“你做這件事情的風險很大,要是被人發現了,那就是死刑,但你現在收手,一切都來得及。”
南夏的臉上木木的,內心卻都是求生欲,就算為了三個孩子,她也不能死。
他們還這么小,她若是死了,孩子怎么辦?
她渾身上下都出了一層汗,汗水已經冷了,此刻黏黏糊糊的,很不舒服。
她抓緊時間說道:“你如果放我一命,我可以出雙倍錢,并且這筆錢,是我自愿給你的,不會有任何風險,你不會為了錢嗎?我給你更多的錢不行嗎?”
小趙聽了這話,搖了搖頭:“小姐,我做這行的確是為了錢,但如果收了你的錢,那么后面還有人愿意妥協我辦事,我的信譽都沒有了,你這是在斷我財路。”
“我和你沒有仇恨,你也不要怪我,要怪就怪你的命不好。

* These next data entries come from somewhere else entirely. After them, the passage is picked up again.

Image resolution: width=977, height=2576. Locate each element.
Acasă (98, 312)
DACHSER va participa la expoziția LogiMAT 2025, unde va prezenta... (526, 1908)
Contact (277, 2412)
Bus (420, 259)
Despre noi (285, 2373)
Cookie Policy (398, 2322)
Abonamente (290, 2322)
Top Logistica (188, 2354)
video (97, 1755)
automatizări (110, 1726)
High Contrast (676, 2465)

”
他說完這句話,砰的一聲,就沖到了海水里面。
漆黑的夜色中,墨黑的海水宛如一個怪物,張著傾盆大嘴,將汽車盾吞噬殆盡。
咸濕的海水從車的縫隙里面淹沒了進來,不一會兒,車廂里面全是水。
小趙此刻打開了車門,趕緊往外逃生。
他走的時候,還努力把車門給關了,不準備南夏逃跑。
好痛苦。
不斷有水涌了進來。
南夏的胃里面一陣翻江倒海,她很想吐,又無法呼吸,整個人都快要窒息了。
這種感覺簡直太熟悉了。
五年前,封景軒和宋羽裳把她扔到海水里,她就有這種接近死亡之感。
可那次,她還是逃了出來。
對了。
那次,她用盡全身力氣撕開了那個口袋,奮力地游,求生欲很強。
現在她也不想死。
南夏努力握緊了拳頭,想要爬到另外一邊。
因為水的壓力,小趙離開的時候,并沒有辦法把門關緊,她只要能走到另外一邊,就可以離開。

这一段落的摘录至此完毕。